Since $1-x+x^2=\frac{1+x^3}{1+x}$, we have ${\log }_e\left(1-x+x^2\right)={\log }_e\left(\frac{1+x^3}{1+x}\right)={\log }_e\left(1+x^3\right)-{\log }_e\left(1+x\right)$.

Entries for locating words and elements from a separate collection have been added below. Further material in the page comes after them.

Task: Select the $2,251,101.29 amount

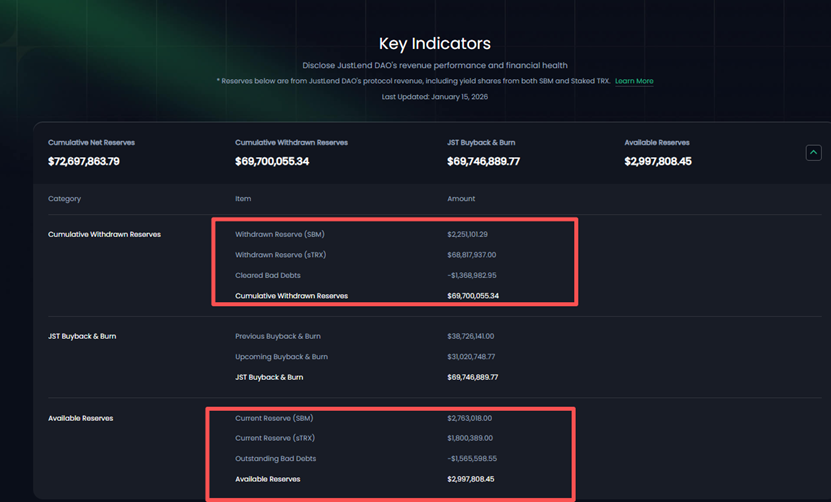Action: coord(467,235)
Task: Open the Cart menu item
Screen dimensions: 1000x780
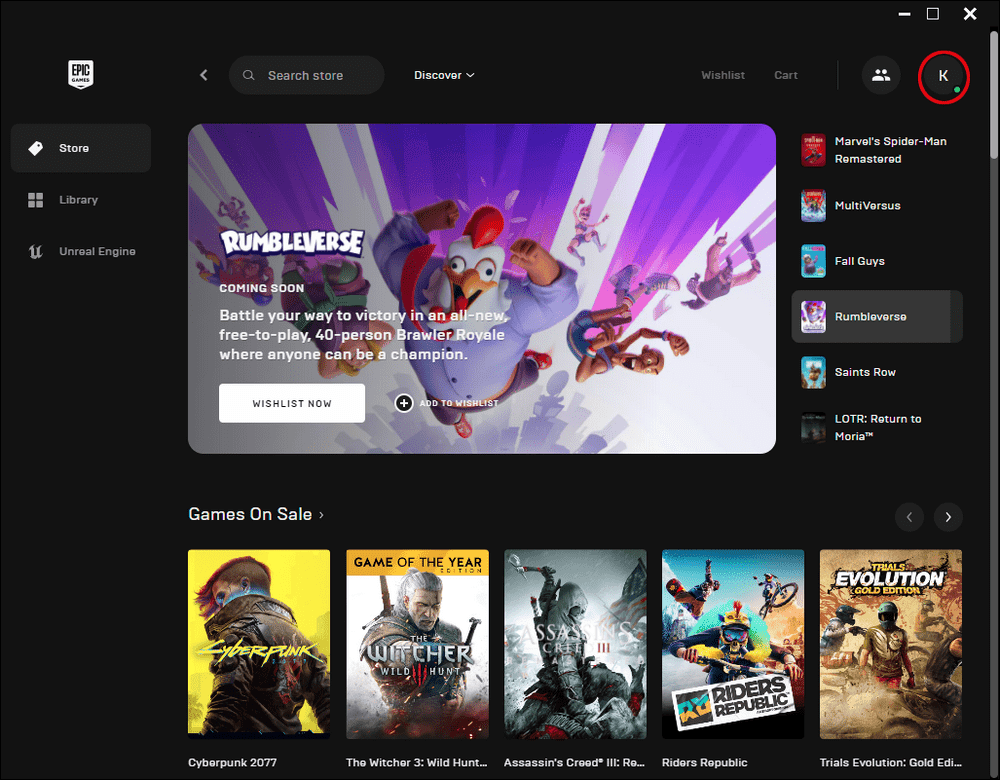Action: click(786, 75)
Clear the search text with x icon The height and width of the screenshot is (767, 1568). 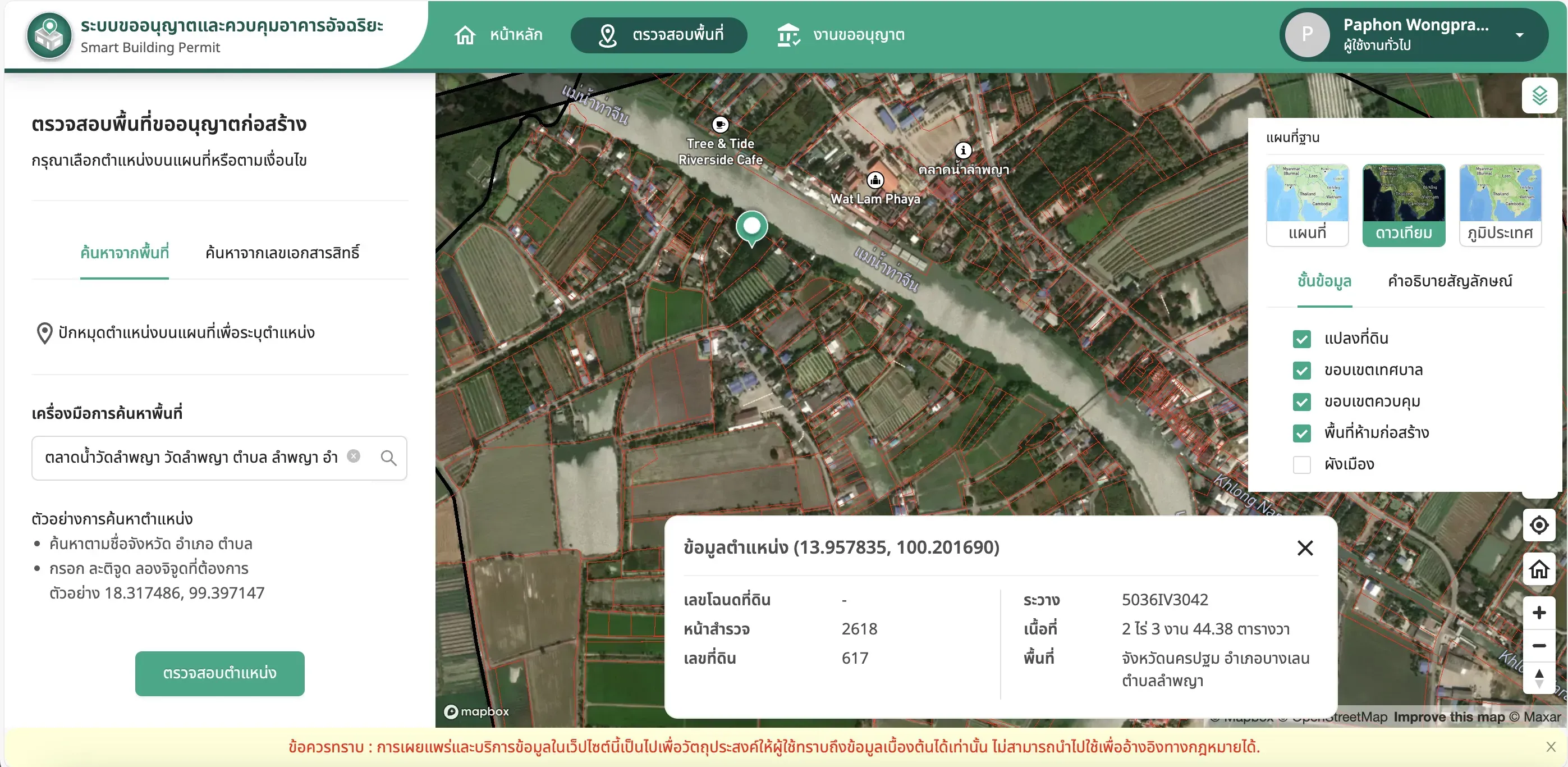pos(353,456)
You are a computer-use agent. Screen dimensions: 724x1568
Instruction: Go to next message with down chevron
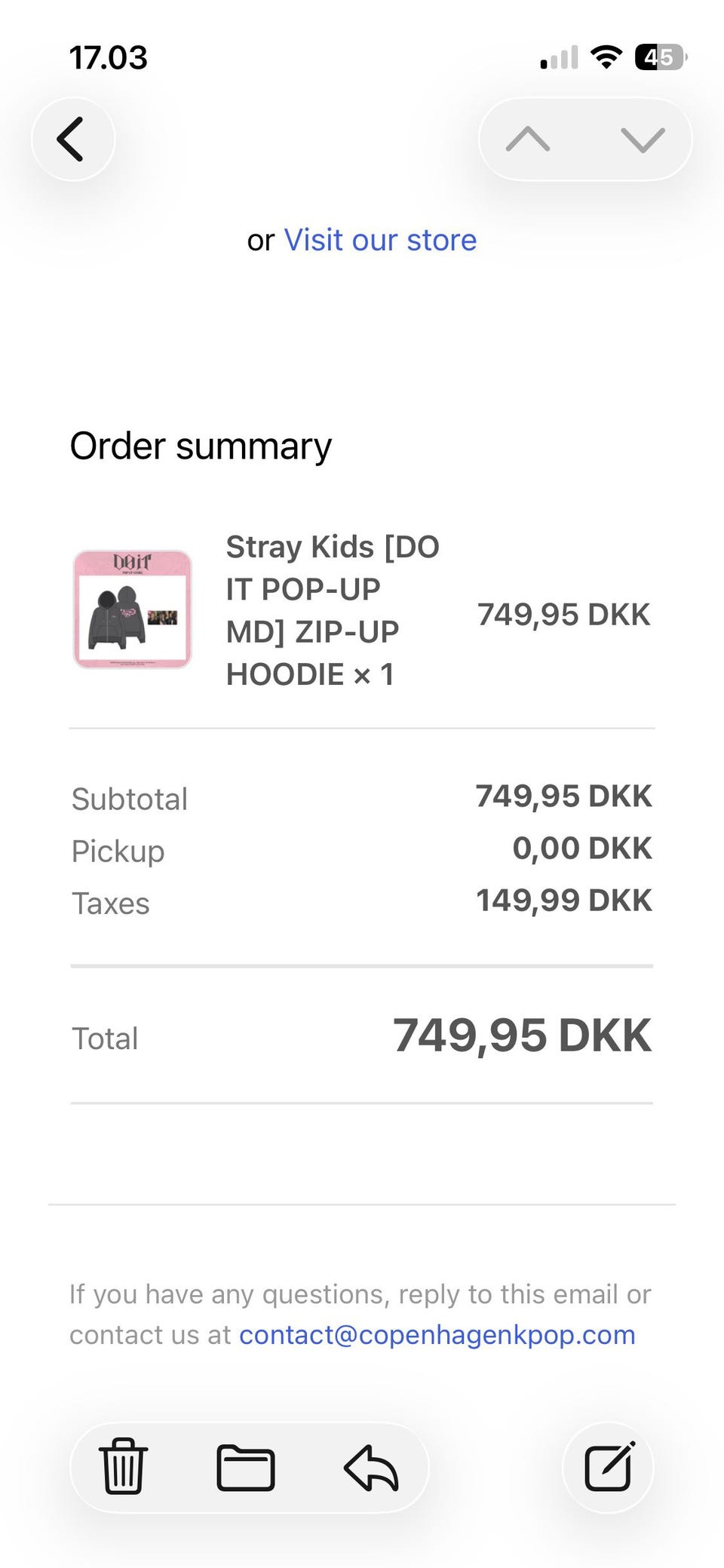643,140
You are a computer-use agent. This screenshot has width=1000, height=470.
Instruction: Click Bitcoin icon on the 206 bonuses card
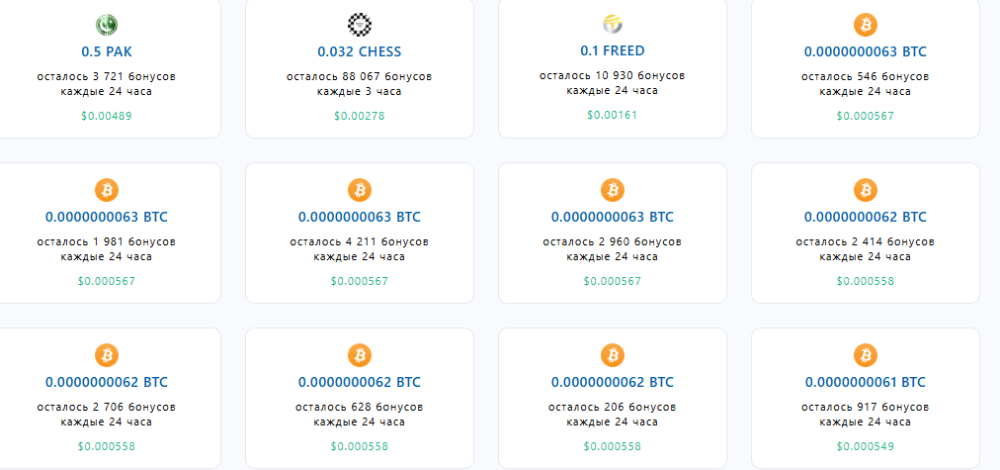(x=612, y=354)
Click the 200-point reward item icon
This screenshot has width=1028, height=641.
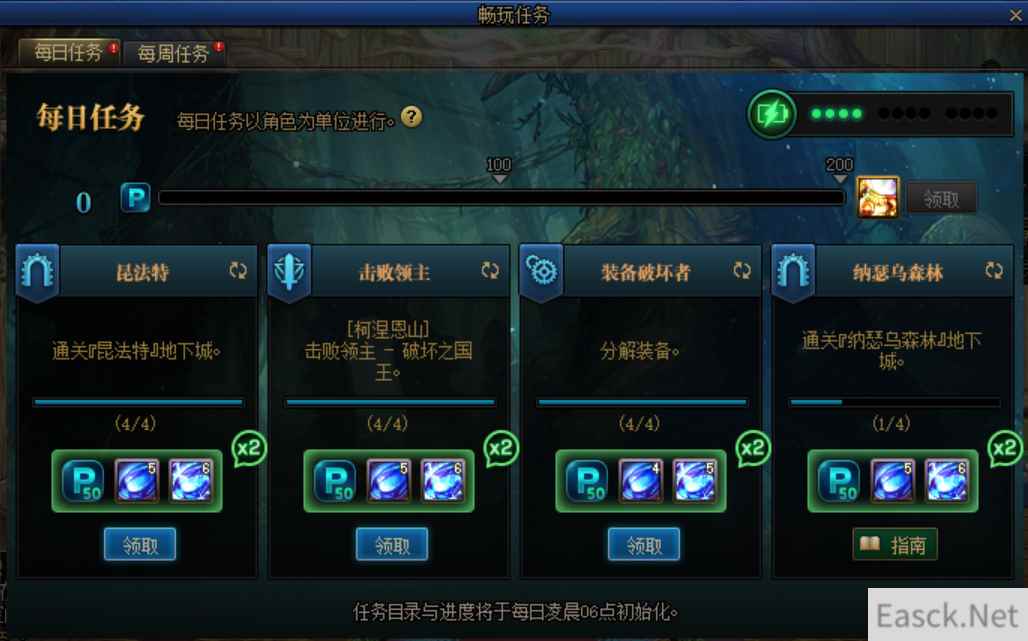pos(878,197)
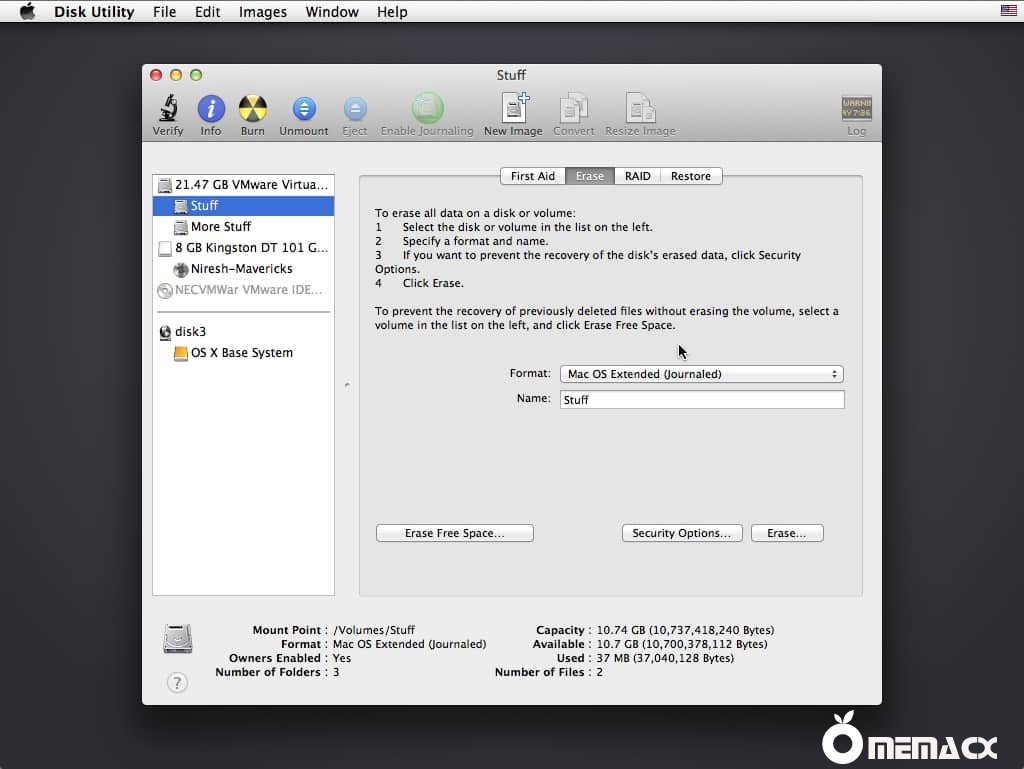Switch to the First Aid tab
Screen dimensions: 1024x769
tap(533, 175)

Also ${\log }_e\left(1+x\right)=x-\frac{x^2}{2}+\frac{x^3}{3}-\frac{x^4}{4}+\cdots$ and hence ${\log }_e\left(1+x^3\right)=x^3-\frac{x^6}{2}+\frac{x^9}{3}-\frac{x^{12}}{4}+\cdots$
$\therefore {\log }_e\left(1+x^3\right)-{\log }_e\left(1+x\right)=\left[x^3-\frac{x^6}{2}+\frac{x^9}{3}-\frac{x^{12}}{4}+\cdots \right]-\left[x-\frac{x^2}{2}+\frac{x^3}{3}-\frac{x^4}{4}+\cdots \right]$
Simplify the R. H. S.:
${\log }_e\left(1+x^3\right)-{\log }_e\left(1+x\right)=-x+\frac{x^2}{2}+\frac{2x^3}{3}+\frac{x^4}{4}-\frac{x^5}{5}-\frac{2x^6}{6}-\frac{x^7}{7}+\cdots$
Hence for $n$ not multiple of 3, we get $a_n={\left(-1\right)}^n\frac{1}{n}$.